Mobgrafia e o futuro do registro

A galeria de Isbert é divulgada apenas no Instagram (@quatrozerodois) e os registros são feitos com smartphone, contemplando uma nova vertente da fotografia, a mobgrafia, que usa o celular como única plataforma de captura e edição da imagem.

O fotógrafo conta que trabalhar com o celular confere um viés mais despojado e inibe menos o retratado. Porém, ele compreende as ressalvas ao processo. "Entendo o posicionamento de muitos fotógrafos no que diz respeito aos limites técnicos do celular. Porém, é até clichê dizer: não é exclusivamente o equipamento que faz a imagem ser boa. As câmeras dos celulares atuais possuem uma qualidade impressionante de captura de imagem, tanto de cores, quanto de entrada de luz", rebate. "E nem todas as imagens podem dizer muito para todo mundo", completa.
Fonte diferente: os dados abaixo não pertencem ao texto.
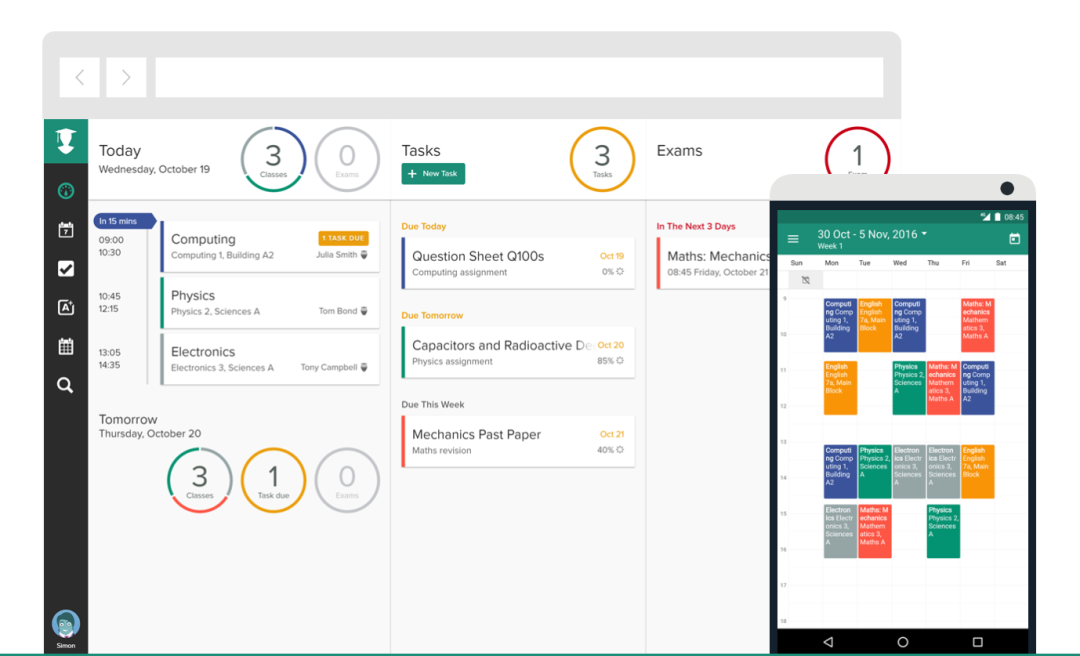Open the Calendar icon in the left sidebar
This screenshot has height=656, width=1080.
click(66, 230)
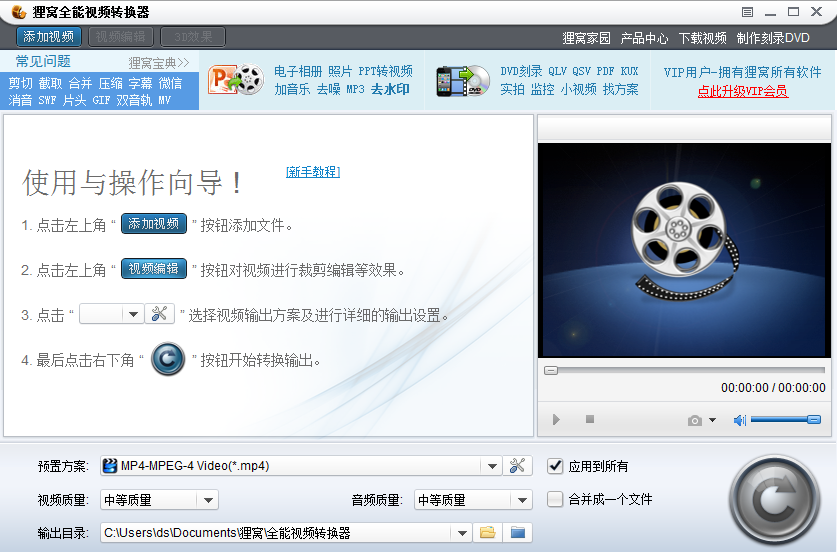Click the camera snapshot icon
The height and width of the screenshot is (552, 837).
pos(695,420)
A resistência às ferramentas mais modernas remonta à ideia de que a fotografia é, antes de qualquer coisa, um atestado de realidade, resultado imaculado diante dos seres e dos objetos do mundo – puro e árbitro da verdade. Fotografar, o ato de invocar um sistema expressivo, distante da parábola da reprodução do real, engloba fatores que ultrapassam necessariamente o uso de determinada câmera ou recurso. A proximidade essencial no sentido apontado pelo fotógrafo húngaro Robert Capa: "Se suas fotos não estão boas o suficiente, é porque você ainda não está perto o suficiente".